**Instructions:**
1. In the blog post on patience, what was the word of the year for 2020?
2. Reproduce the passage of the blog post on patience starting at "Last year, I" and ending at "words and actions.".

This year I am finally picking the word, patience. It has been a long time coming. I have always struggled with my patience. I don’t like to sit and wait. I also can easily get frustrated and not handle my frustrations with the most grace. However, something I think that is important is that I will continually work on my previous words of the year. My word of the year from 2020 was freedom and my word of the year from 2021 was Joy. Because the year is over, I can sometimes feel that I don’t need to spend the time thinking about those past words. That actually won’t help me grow. While it is important to have a particular word and verse for the year, so I can stay focused and I can see growth, I need to make sure to continually grow in all fruits of the spirit.
I recently wrote about patience and how I need to grow in patience in small things. I am too often impatient when it is the little things that can go wrong, while I can be more patient in the big moments like losing my grandpa. My goal is to take the moments when it is the little problems that arise. Whether this be the moments that I spill coffee on my outfit as I am walking into the school or I am listening to someone say something that I don’t necessarily agree with. Those are the moments when it can be very easy to curse in my head or get crabby instantly. I know those are not the moments that should define my day and should not be a determiner in how I choose to act, yet at the present moment, they can be major mood shifters. Realizing that little things can go wrong in your day, accepting them, and moving on will make my life on earth more enjoyable.
The other problem and reasoning I need to pick the word patience as the word of the year is because I am not completely believing in the Lord’s sovereignty at the present moment. I know I have been the best at trusting in the Lord’s plan. I need to remember to patiently wait for the Lord’s timing. This can be really hard for people, even God’s followers, because even though we can know God is completely sovereign, good, and holy, we still have a desire to plan our own lives. It can be easy to desire our lives to be the way that we want them to be. We have a vision and when the Lord seems to be going a different way than our vision was taking us, we are somewhat confused and feel misled.
The verse that I need to remember the most this year is Romans 8:25. I have also decided that this is going to be my verse of the year. This says, “But if we hope for what we do not see, we wait for it with patience.” We do not see all the workings of the Lord, but we need to remember to be patient for it and to remember that the Lord is in control. This is similar to the people back when Jesus was around and the disciples and his followers didn’t understand what Jesus had been planning. He even said in John 13:7, “Jesus replied, ‘ You do not realize now what I am doing, but later you will understand.’” There are many times when I don’t know what God’s plan is or what he was doing on a particular day, but I have to know that God does have a plan.
Last year, I had a joy journal where I wrote down one thing every day that brought me joy. I am still planning on focusing on that, but I know that I need to find a way to focus on my growth in patience. I am going to make sure to pray in the morning every day for patience. When I have some impatience throughout the day, I am going to try to take a few minutes to journal about it before I move on to the rest of my actions. Lastly, I know I need to find more coping mechanisms, whether that is I need to take more deep breaths or go on quick walks before I let the frustrations and anger fester or make their way into my words and actions.
One last verse I will end this blog with is Romans 12:12, “Be joyful in hope, patient in affliction, faithful in prayer.” I chose this verse to end with because I believe it does a great job of highlighting the three words that I have chosen over the past three years and gives me a projection for this next year. It is important to remember to be joyful and to continue to hope for whatever is in the future. It is also important that I stay patient regardless of the affliction or the issues that come my way. Lastly, this is only going to be achieved through prayer in the Lord and the freedom that comes from following him.
Patience is hard for me too. I am quick to anger and need to realize how my impatience hurts me and my relationship with others and with God.

**Dataset entries:**
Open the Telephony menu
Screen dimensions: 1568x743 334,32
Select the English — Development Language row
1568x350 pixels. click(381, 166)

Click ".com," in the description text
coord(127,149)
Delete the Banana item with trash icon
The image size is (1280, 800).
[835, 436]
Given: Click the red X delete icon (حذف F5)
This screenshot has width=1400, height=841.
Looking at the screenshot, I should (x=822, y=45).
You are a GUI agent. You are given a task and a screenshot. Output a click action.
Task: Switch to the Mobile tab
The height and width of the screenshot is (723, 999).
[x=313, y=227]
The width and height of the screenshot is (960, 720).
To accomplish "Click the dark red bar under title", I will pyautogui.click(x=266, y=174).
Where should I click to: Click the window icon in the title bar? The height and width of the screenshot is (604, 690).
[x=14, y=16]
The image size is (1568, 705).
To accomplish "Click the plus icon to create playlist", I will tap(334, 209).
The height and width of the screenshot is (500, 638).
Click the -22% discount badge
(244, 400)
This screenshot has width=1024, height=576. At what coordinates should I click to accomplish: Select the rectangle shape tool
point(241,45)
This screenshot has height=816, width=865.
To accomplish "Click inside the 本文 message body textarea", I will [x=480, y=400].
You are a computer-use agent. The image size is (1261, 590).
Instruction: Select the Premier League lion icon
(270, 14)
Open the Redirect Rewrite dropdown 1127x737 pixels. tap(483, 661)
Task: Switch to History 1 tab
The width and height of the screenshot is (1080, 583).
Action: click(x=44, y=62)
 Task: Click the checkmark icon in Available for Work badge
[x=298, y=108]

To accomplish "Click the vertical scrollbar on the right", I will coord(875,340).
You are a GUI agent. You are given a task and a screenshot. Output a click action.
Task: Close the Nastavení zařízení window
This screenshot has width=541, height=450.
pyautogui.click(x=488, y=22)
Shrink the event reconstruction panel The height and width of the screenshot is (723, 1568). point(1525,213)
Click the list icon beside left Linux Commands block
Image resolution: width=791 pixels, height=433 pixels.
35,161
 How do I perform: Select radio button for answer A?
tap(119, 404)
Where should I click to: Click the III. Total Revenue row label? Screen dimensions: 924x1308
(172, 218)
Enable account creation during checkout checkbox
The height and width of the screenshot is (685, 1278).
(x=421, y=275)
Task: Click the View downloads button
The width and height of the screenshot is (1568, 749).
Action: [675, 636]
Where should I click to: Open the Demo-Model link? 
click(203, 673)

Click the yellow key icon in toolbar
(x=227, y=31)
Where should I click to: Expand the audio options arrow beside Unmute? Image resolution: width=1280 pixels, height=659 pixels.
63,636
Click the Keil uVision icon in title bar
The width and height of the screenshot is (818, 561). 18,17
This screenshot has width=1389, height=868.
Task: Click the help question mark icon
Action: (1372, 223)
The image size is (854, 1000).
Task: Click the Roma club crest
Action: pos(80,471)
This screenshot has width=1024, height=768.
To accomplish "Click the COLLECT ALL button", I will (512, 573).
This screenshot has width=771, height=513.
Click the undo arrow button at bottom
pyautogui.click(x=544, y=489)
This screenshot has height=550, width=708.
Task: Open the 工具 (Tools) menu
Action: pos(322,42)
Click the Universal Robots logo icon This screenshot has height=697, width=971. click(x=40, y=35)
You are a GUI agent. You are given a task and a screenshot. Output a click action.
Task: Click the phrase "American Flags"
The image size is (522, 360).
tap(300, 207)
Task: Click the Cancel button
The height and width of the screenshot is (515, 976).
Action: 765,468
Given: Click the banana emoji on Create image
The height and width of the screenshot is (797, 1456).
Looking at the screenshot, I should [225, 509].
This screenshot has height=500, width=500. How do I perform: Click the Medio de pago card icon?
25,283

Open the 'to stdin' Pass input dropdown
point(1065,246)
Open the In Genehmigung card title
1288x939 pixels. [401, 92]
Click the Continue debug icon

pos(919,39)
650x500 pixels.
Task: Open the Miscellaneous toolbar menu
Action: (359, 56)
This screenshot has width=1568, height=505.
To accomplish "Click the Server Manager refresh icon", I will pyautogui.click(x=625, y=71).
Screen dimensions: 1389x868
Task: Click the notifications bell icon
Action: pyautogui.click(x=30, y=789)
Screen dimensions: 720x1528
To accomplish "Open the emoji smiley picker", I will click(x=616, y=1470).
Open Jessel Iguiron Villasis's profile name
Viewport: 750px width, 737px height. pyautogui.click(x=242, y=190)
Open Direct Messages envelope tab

**Results for each task:**
1. Freedom.

2.
Last year, I had a joy journal where I wrote down one thing every day that brought me joy. I am still planning on focusing on that, but I know that I need to find a way to focus on my growth in patience. I am going to make sure to pray in the morning every day for patience. When I have some impatience throughout the day, I am going to try to take a few minutes to journal about it before I move on to the rest of my actions. Lastly, I know I need to find more coping mechanisms, whether that is I need to take more deep breaths or go on quick walks before I let the frustrations and anger fester or make their way into my words and actions.